- [WHAT THIS TASK INVOLVES] Reproduce word for word the stretch of the excerpt on American inequality below, from "Walmart's one of" through "Two Americas indeed.".

======== SOURCE EXCERPT ========

Breathtakingly prescient words as we look around us at
a society where the chasm between the super-rich and poor is wider and
deeper than ever. According to a Department of Housing and Urban Development press release,
"On a single night last January, 633,782 people were homeless in the
United States." The Institute for Policy Studies' online weekly "Too
Much" notes that single-room-occupancy shelter rates run about $558 per
month and quotes analyst Paul Buchheit, who says that at that rate, "Any
one of America's ten richest collected enough in 2012 income to pay an
entire year's rent for all of America's homeless."
But why rent when you can buy? "Too Much" also reports
that the widow of recently deceased financier Martin Zweig "amid a
Manhattan luxury boom" has placed their apartment at the top of the posh
Pierre Hotel on the market for $125 million: "A sale at that price
would set a new New York record for a luxury personal residence, more
than $30 million over the current real estate high marks."
Meanwhile, a new briefing paperfrom
the advocacy group National Employment Law Project (NELP) finds there
are 27 million unemployed or underemployed workers in the U.S. labor
force, including "not only the unemployed counted by official jobs
reports, but also the eight million part-time workers who would rather
be working full-time and the 6.8 million discouraged workers who want to
work but who have stopped looking altogether." Five years after the
financial meltdown, "the average duration of unemployment remains at
least twice that of any other recession since the 1950s."
And if you think austerity's a good idea, NELP
estimates that, "Taken together, the 'sequester' and other
budget-cutting policies will likely slow GDP this year by 2.1 percentage
points, costing the U.S. economy over 2.4 million jobs."
Walmart's one of those companies laying people off, but according to the website Business Insider,
the mega-chain's CEO Michael Duke gets paid 1,034 times more than his
average worker. Matter of fact, "In the past 30 years, compensation for
chief executives in America has increased 127 times faster than the
average worker's salary."
Two Americas indeed.
1 comment:
It's sad, but Walmart is truly able to undercut nearly any other competitor on nearly any type of product or group of products sold regularly to the average consumer today. Simply based on Walmart's ability to make or break many new and/or even well established product sales based businesses, they (the Walmart corp) have leverage allowing them to purchase wholesale bulk at a price less then the independently owned small business that once made America the greatest country in the world. American citizen's have been all to willing to sacrifice customer service to save a buck or two each time the go grocery shopping. With Walmart willing to go as far as bribing and violating international trade agreements this world's future may hold a total global domination by Walmart with every retail outlet a division or subsidiary of Walmart. They may very well take over business such as home and auto finance and even banking in the future.

======== DATA BLOCK ========

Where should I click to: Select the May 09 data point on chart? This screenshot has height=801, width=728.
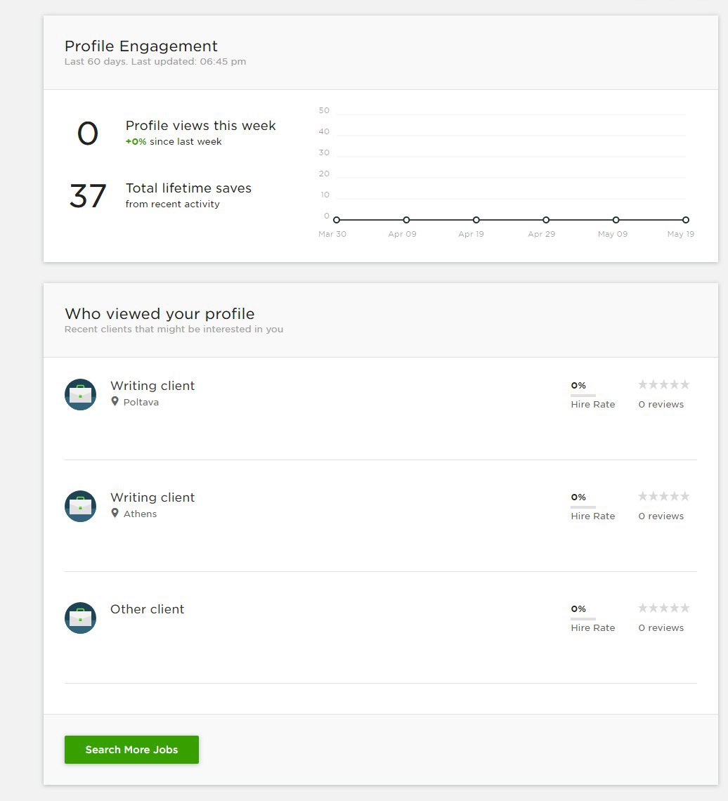click(x=616, y=220)
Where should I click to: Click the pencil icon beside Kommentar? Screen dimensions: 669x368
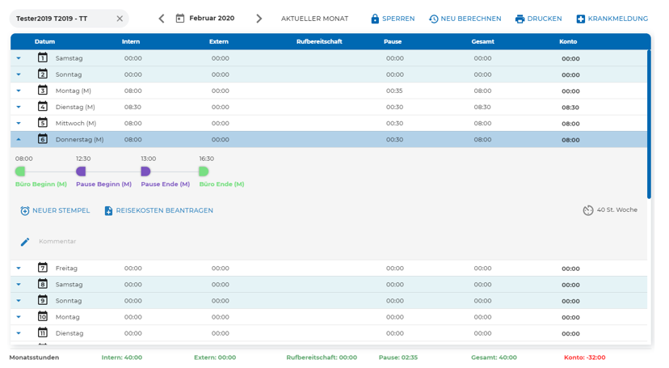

========

- [WRITTEN ANSWER]
Walmart's one of those companies laying people off, but according to the website Business Insider,
the mega-chain's CEO Michael Duke gets paid 1,034 times more than his
average worker. Matter of fact, "In the past 30 years, compensation for
chief executives in America has increased 127 times faster than the
average worker's salary."
Two Americas indeed.